Pt 1  His Early Rugby Career

Pt 2 He Recounts The Story Of Salford’s Rebirth

Pt 3 He Relates The History Surrounding The Willows Social Club

Pt 4 He Remembers Players From The ‘Team Of Stars

Part 5 His Post Rugby Life

The career of a professional rugby league player is, in itself, very short, but the tenure of any one of them, at any one club, is usually considerably shorter, so Terry’s seven seasons at The Willows was well above those of many, including his own spells at his previous clubs.  That it culminated with a Challenge Cup Final, at Wembley, was absolutely wonderful, as it would for any player, but that it came so close to his departure, was indeed a considerable surprise, even to him.

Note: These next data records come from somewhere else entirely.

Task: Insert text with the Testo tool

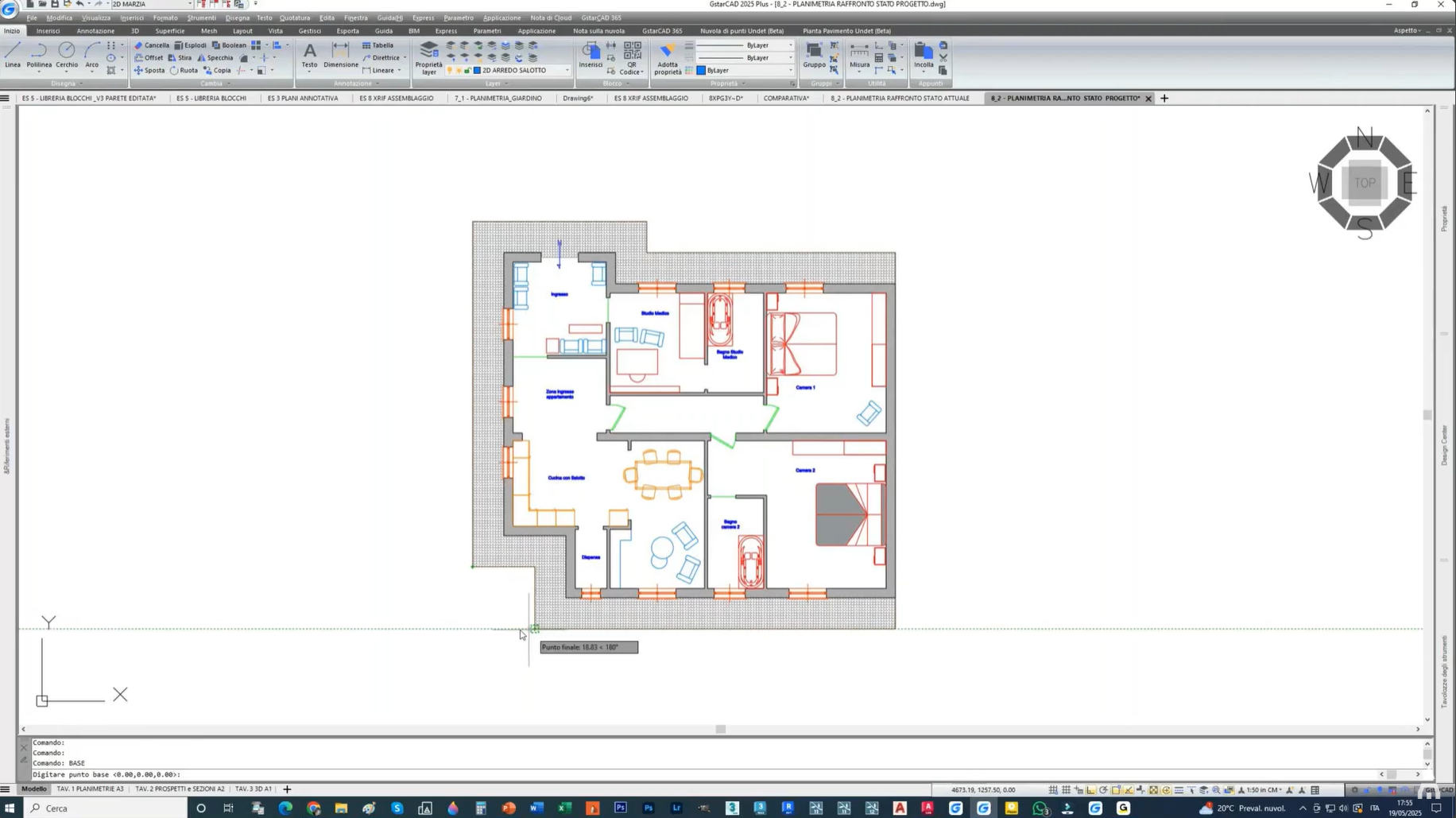Action: tap(309, 55)
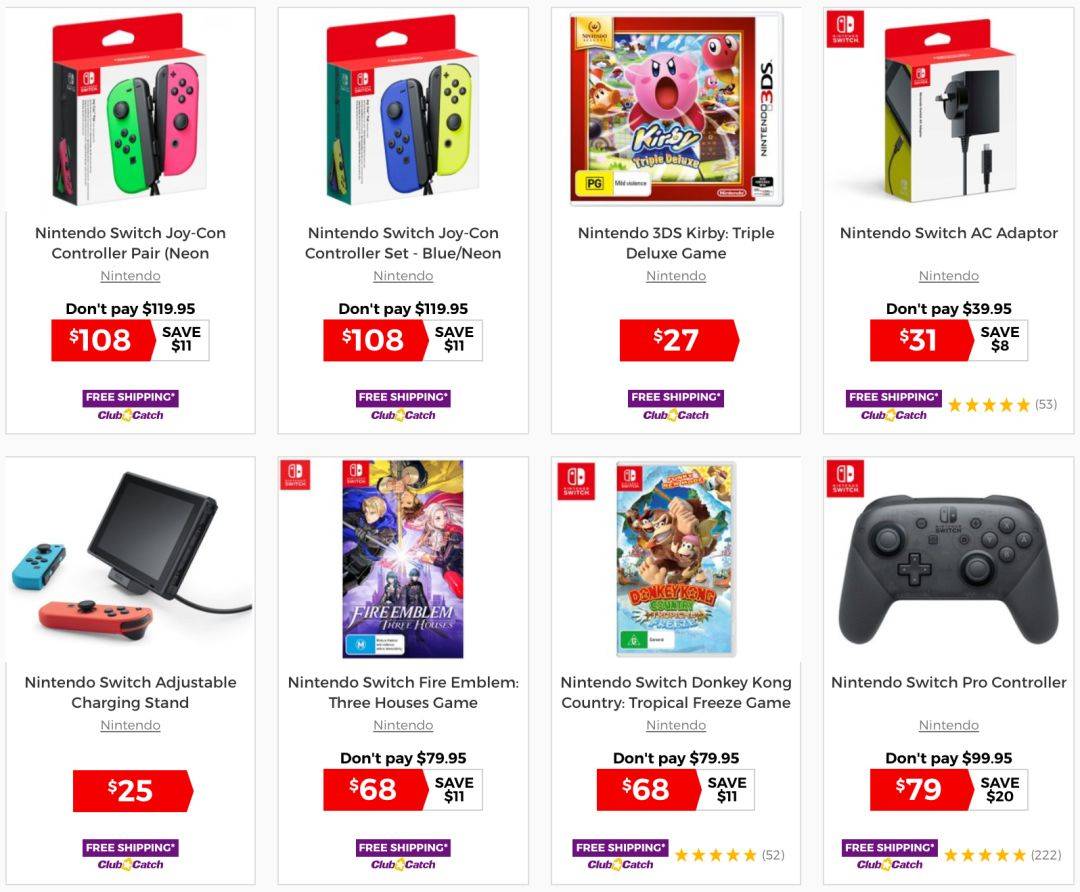Click the Nintendo Switch badge on AC Adaptor
This screenshot has height=892, width=1080.
coord(844,30)
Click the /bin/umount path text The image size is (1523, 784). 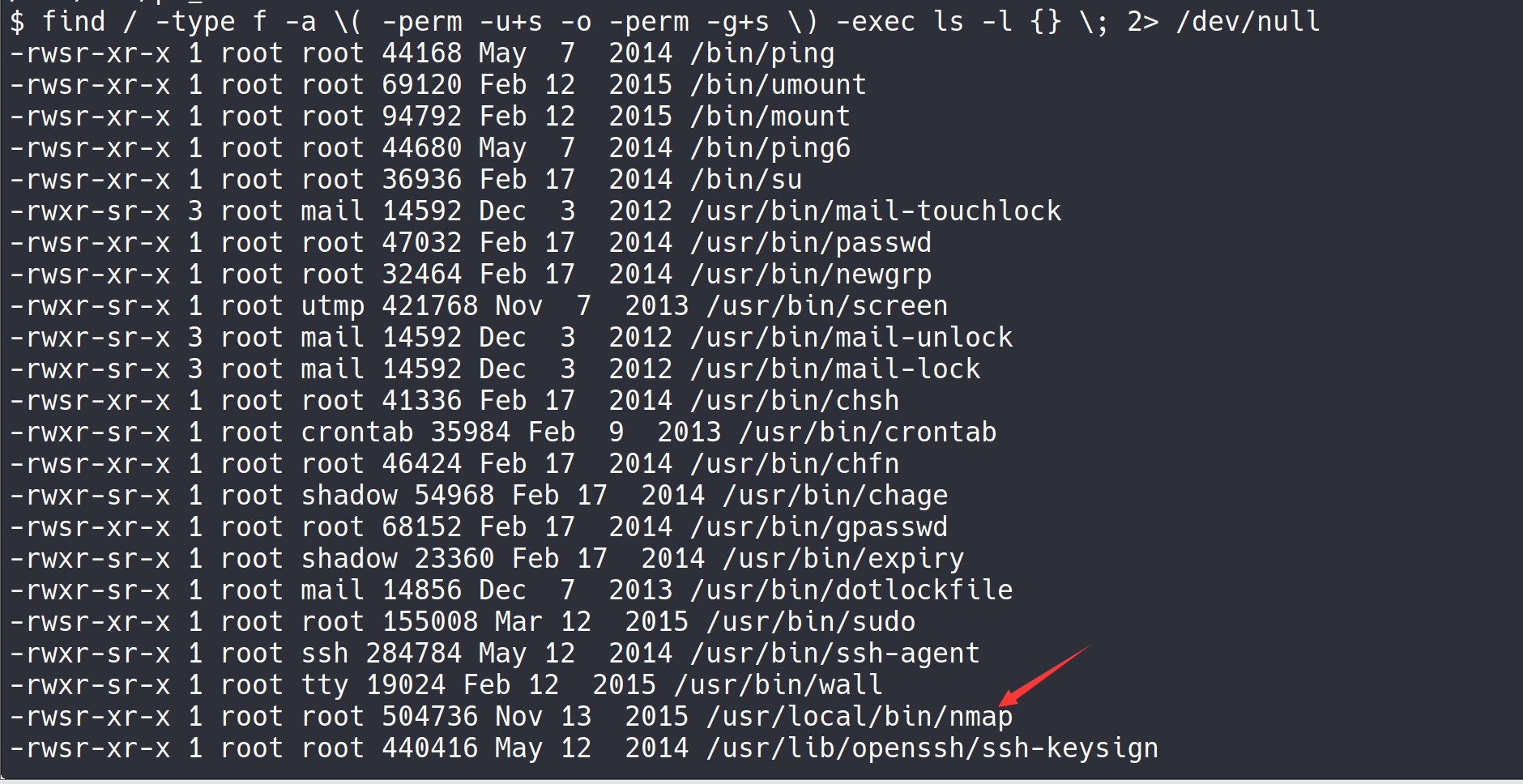[778, 85]
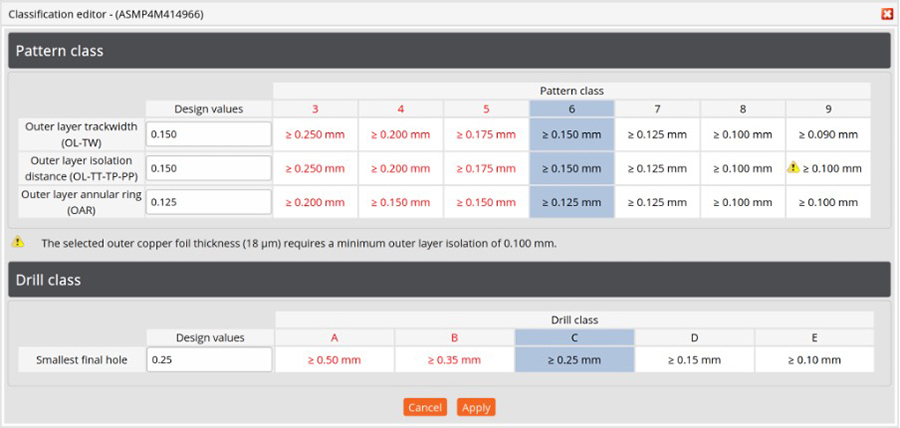
Task: Choose class 4 annular ring ≥ 0.150 mm cell
Action: click(x=400, y=202)
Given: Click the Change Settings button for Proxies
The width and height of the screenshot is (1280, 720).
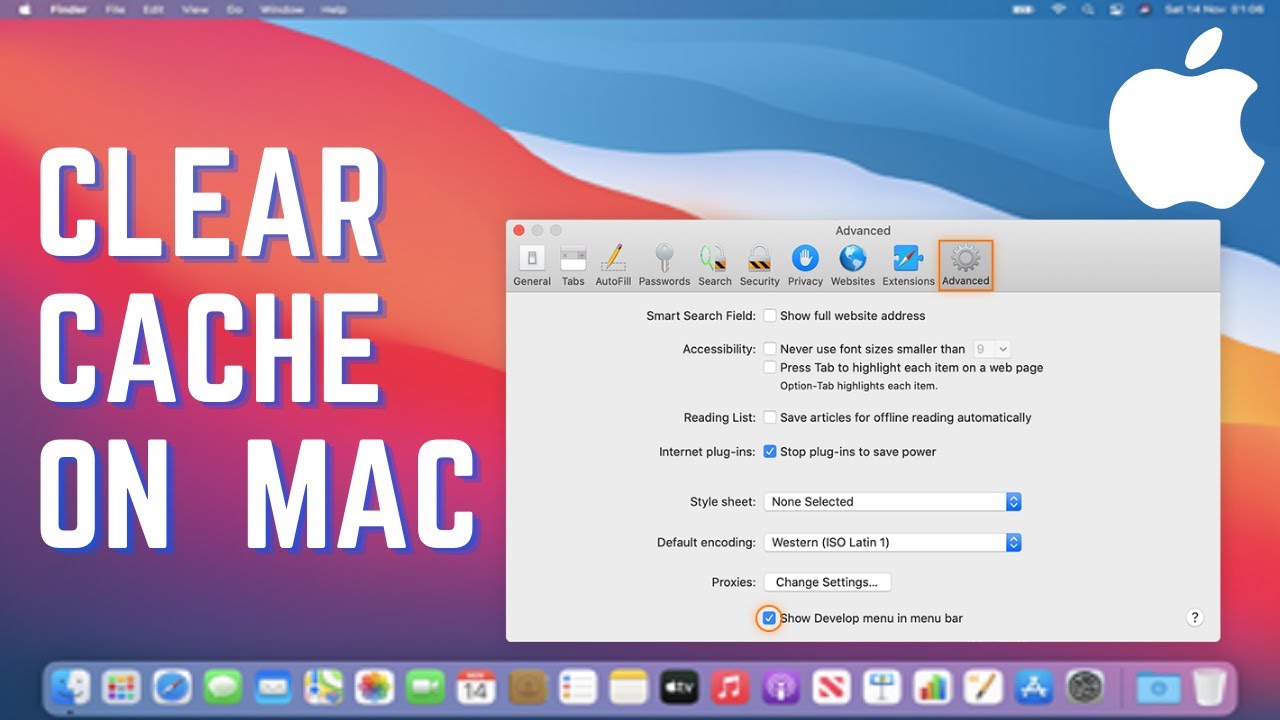Looking at the screenshot, I should click(827, 582).
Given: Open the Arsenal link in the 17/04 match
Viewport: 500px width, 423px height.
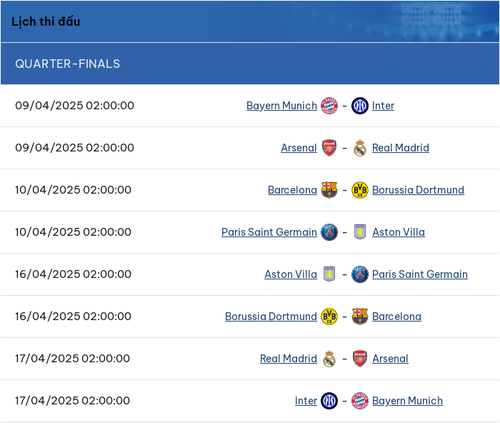Looking at the screenshot, I should coord(390,358).
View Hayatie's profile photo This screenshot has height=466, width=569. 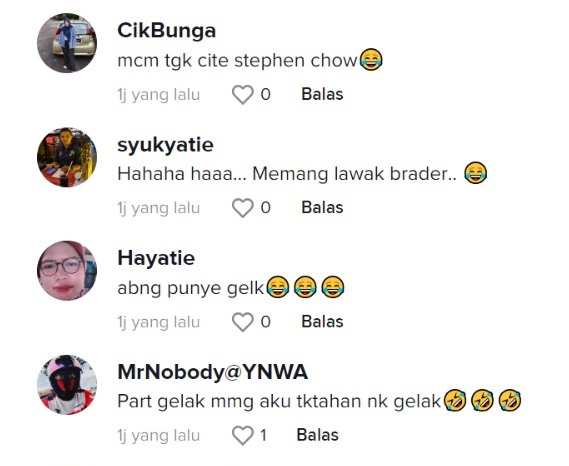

“I really had not expected anything like that to happen so soon after the big day, but sometimes events take over, and I was suddenly somewhat less in favour than previously, and now playing in the ‘A’ team.  I realised then that my chances of returning to the first team had become extremely slim.

“I did get the chance of going to Rochdale but decided against it; I’d had enough by this time.  In particular, I was finding myself missing the significant notoriety, and even the little adulation, which playing for Salford had brought.  It had gone out of my life and that made me want to try and replace it with something else.

“I did try my hand at coaching, very briefly from 1970 to 71, with Salford University team, but when that came to an end so too did my time in rugby league, and I moved my life on in a different direction.”

That turned out be with horse-riding in which he led cross-country team-chases and eventing.

“I was also getting involved in renovating properties, including what is now my own home, which we, for one spell, turned into an hotel, so it has been only in the last five years or so that I have regained an interest, once more, in the game.  I recently joined the Oldham Former Players’ Association and have now got involved with them a little bit, with their monthly meetings.

“Because the Salford team of my era consisted of players from all over the country, they have all gone their separate ways and we don’t have the basis on which to form one for us.”

It is probably a little surprising that someone, who had been away from the game for as long as Terry was, has rekindled any interest in it at all, but circumstances can often conspire to bring about the most surprising of outcomes.

“My grandson became interested in the game and joined Saddleworth Rangers before later joining the police force, so obviously I went along to watch him.  He now plays for the Great Britain Police side and had it not been for the pandemic scuppering the chance, he would have toured Australia back in 2020. Then recently, out of the blue, I got a phone call from Alan Grice informing me of the new Heritage system which had been recently established by Salford, and this inspired me to make a few return visits here.

“The happiest years of my life were when I was playing for Salford, which led to a very great fondness for the club.  The Snape brothers, Brian and Keith, were marvellous people to be involved with.  Keith was a lovely person, and Brian just had so much energy and enthusiasm for the club.  It was so wonderful to have been a part of it all.”


                                            Part 4 – HIS POST SALFORD CAREER

Bill may have decided that the dispiriting events of the Christmas ‘A’ team match at Warrington was to have been his last game, but there were those who tried to talk him around to playing again.  First of these were Leigh, who invited him down to training, shortly after he had left Salford, and, initially, he was quite open to accepting their invitation.

“I said I would go down the following Wednesday, which was my one clear night, only to be told that they didn’t train on Wednesdays, so that put paid to it all.

“Then a few years later Frankie Barrow, former St Helens fullback, was involved in setting up a new amateur club, Thatto Heath, and invited me to join the committee, which I did.  We started off at Thatto Labour Club, who were sponsoring us.

“It wasn’t long before I was pulling my boots on once more and turning out for them.  Even when I was forty-two, I was still playing but the aches and pains were taking their toll by this time, so I turned all my attention to my work on the committee.  I continued with that for a few seasons, until Frank left to coach first Swinton, and then Oldham, and a new committee came in which took the club in a different direction, which led me to leave.

“Even then it wasn’t the end of things because Frank came back with plans to set up yet another club, Portico Vine, and I, and former Warrington second row forward, Brian Gregory, were appointed joint coaches, which role we took up once we had each gained our coaching qualification.

“This gave a new impetus to my involvement, and I was turning out quite regularly in the team right throughout my fifties, until, at the age of sixty-two I finished completely.

“By this time, my son, Christopher, had joined the club playing in the centre, and I then had the greatest pleasure of playing alongside him in the team, which was a really nice way to finish my rugby career.

“Christopher became a detective in the Cheshire Police and went on to play for Great Britain Police Rugby League with whom he travelled to many countries, to play for them.

“On a final note my grandson is following our love of Rugby League and has just gained a scholarship with St Helens Rugby League Club.  Who knows maybe one day he could be playing at Salford.”